# Stored items:
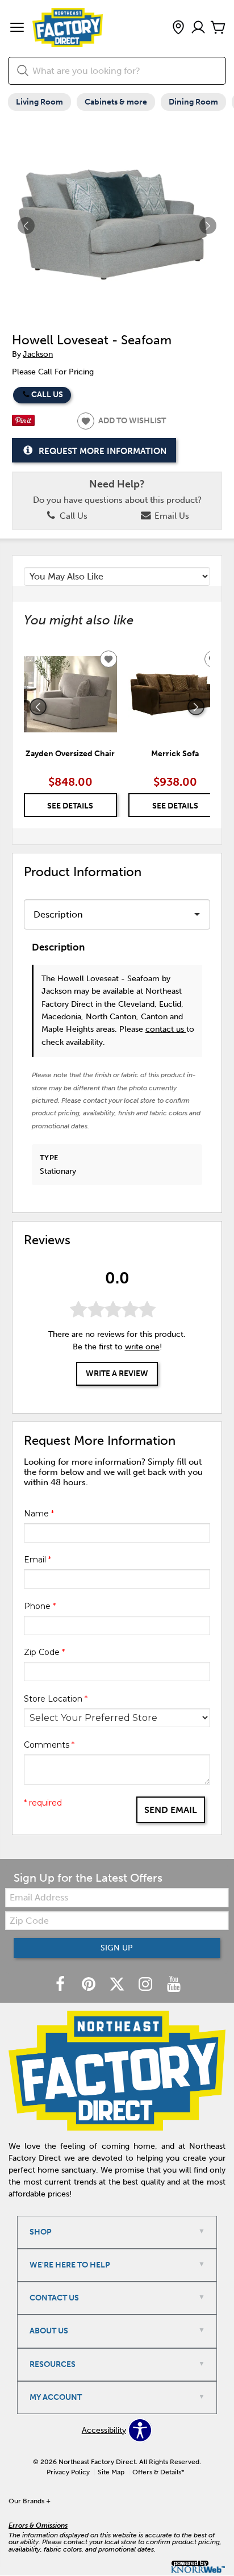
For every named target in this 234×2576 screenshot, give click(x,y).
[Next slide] (195, 706)
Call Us (47, 394)
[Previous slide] (38, 706)
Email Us (170, 516)
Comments (49, 1745)
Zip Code (44, 1652)
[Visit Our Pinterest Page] (90, 1985)
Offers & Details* (158, 2472)
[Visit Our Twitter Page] (118, 1985)
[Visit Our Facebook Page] (61, 1985)
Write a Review (117, 1373)
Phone (40, 1606)
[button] (17, 28)
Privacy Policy (68, 2472)
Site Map (111, 2472)
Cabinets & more (116, 102)
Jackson (38, 354)
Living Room (39, 102)
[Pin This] (23, 423)
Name (39, 1513)
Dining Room (193, 102)
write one (142, 1347)
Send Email (170, 1809)
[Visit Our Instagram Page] (146, 1985)
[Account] (198, 28)
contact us (165, 1029)
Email (37, 1559)
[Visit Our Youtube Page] (174, 1985)
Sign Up (117, 1948)
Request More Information (102, 451)
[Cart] (218, 28)
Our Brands (30, 2501)
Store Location (55, 1699)
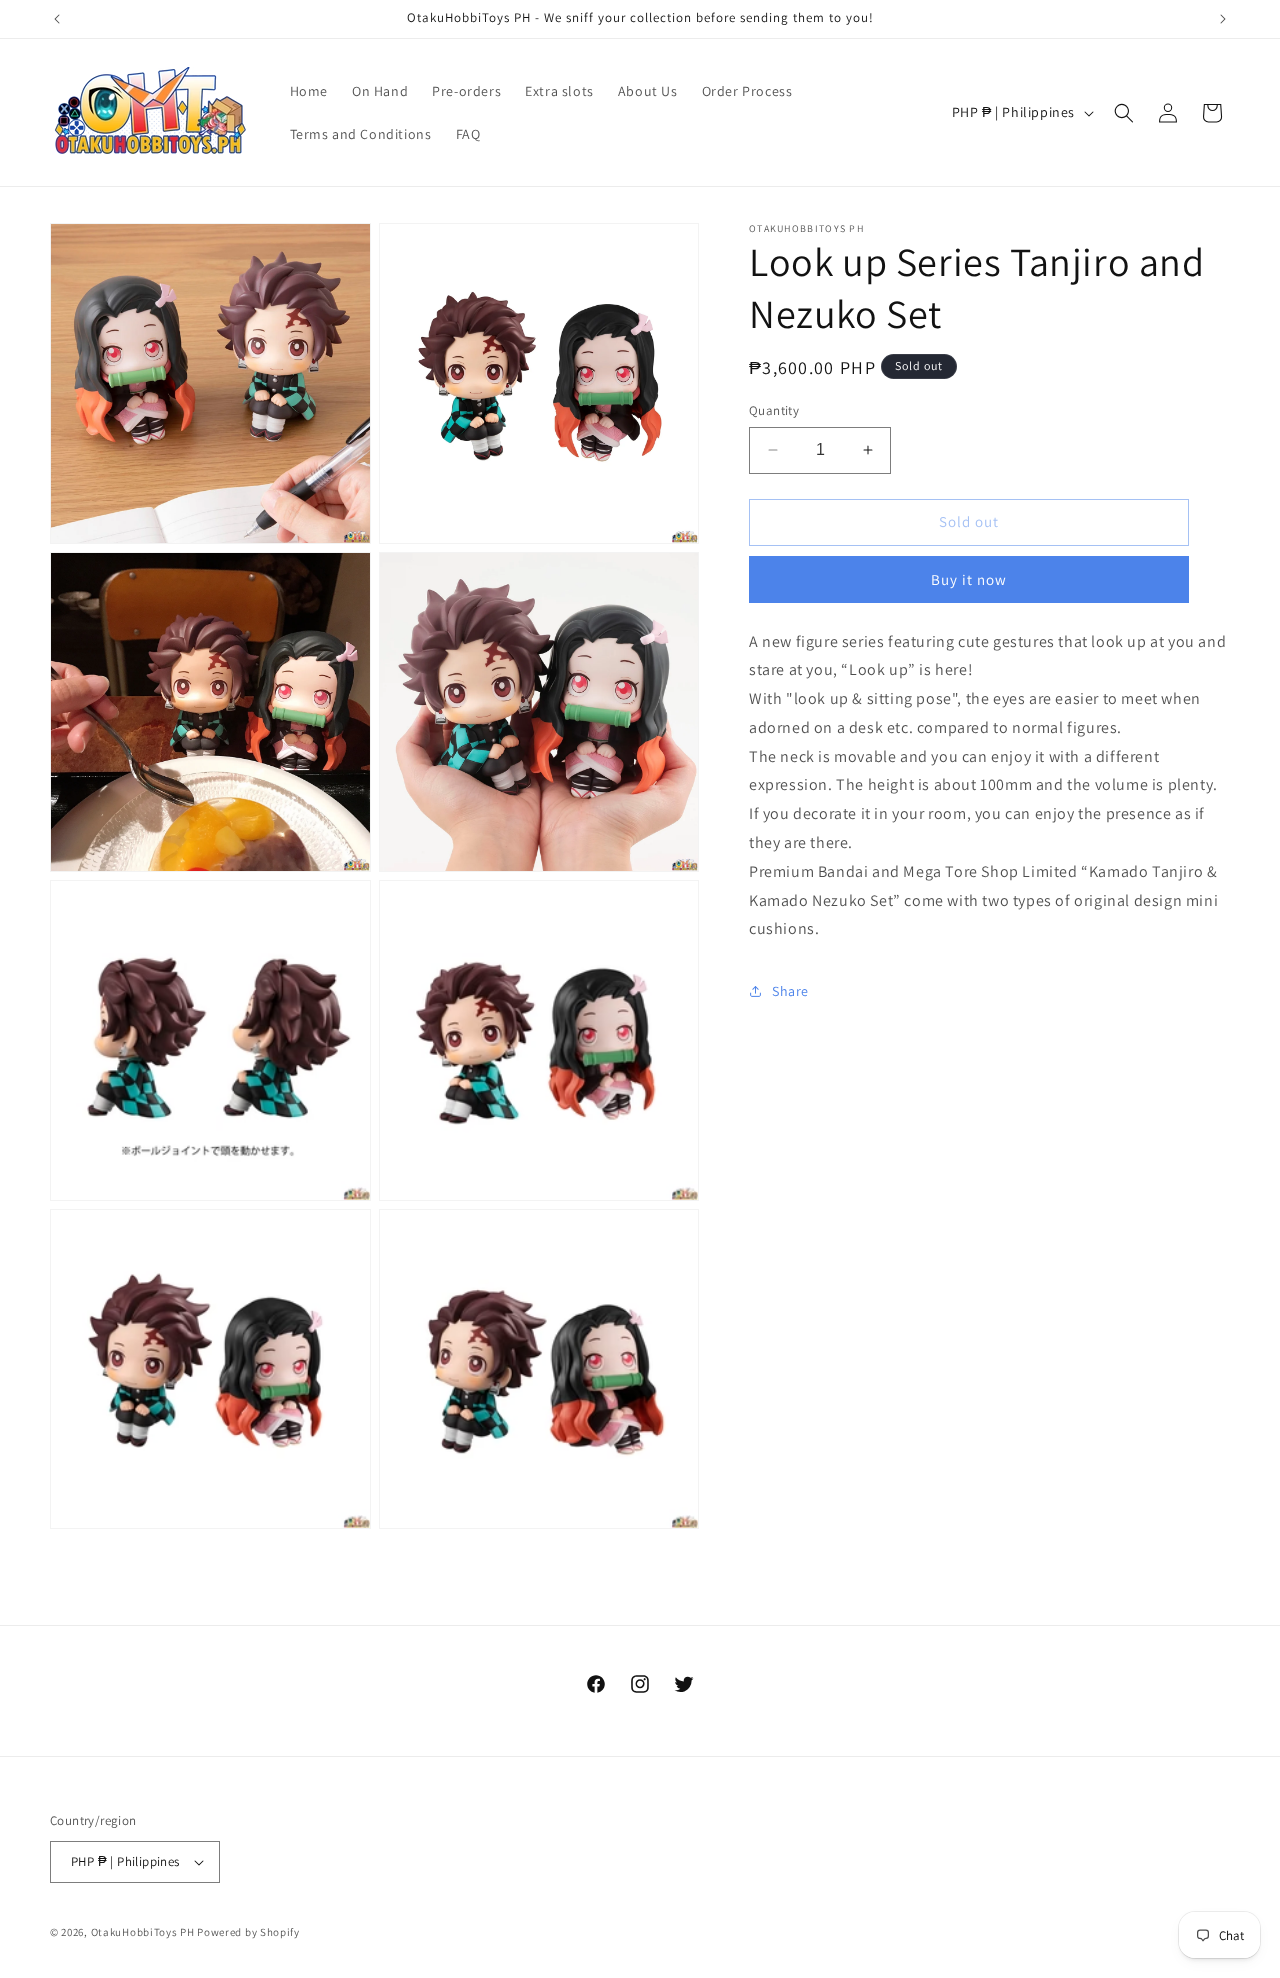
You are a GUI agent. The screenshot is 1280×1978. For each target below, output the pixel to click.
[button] (1124, 113)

# EXERCISE GOAL:
Could each line of the data be written out exactly, with no pictures included?

# RESPONSE BOX:
For every named target in this 234×2576 screenshot, give click(x,y).
[Next slide] (195, 706)
Call Us (47, 394)
[Previous slide] (38, 706)
Email Us (170, 516)
Comments (49, 1745)
Zip Code (44, 1652)
[Visit Our Pinterest Page] (90, 1985)
Offers & Details* (158, 2472)
[Visit Our Twitter Page] (118, 1985)
[Visit Our Facebook Page] (61, 1985)
Write a Review (117, 1373)
Phone (40, 1606)
[button] (17, 28)
Privacy Policy (68, 2472)
Site Map (111, 2472)
Cabinets & more (116, 102)
Jackson (38, 354)
Living Room (39, 102)
[Pin This] (23, 423)
Name (39, 1513)
Dining Room (193, 102)
write one (142, 1347)
Send Email (170, 1809)
[Visit Our Instagram Page] (146, 1985)
[Account] (198, 28)
contact us (165, 1029)
Email (37, 1559)
[Visit Our Youtube Page] (174, 1985)
Sign Up (117, 1948)
Request More Information (102, 451)
[Cart] (218, 28)
Our Brands (30, 2501)
Store Location (55, 1699)
You are a GUI agent. The screenshot is 1280×1978. For each target below, output the pixel to click.
[button] (1124, 113)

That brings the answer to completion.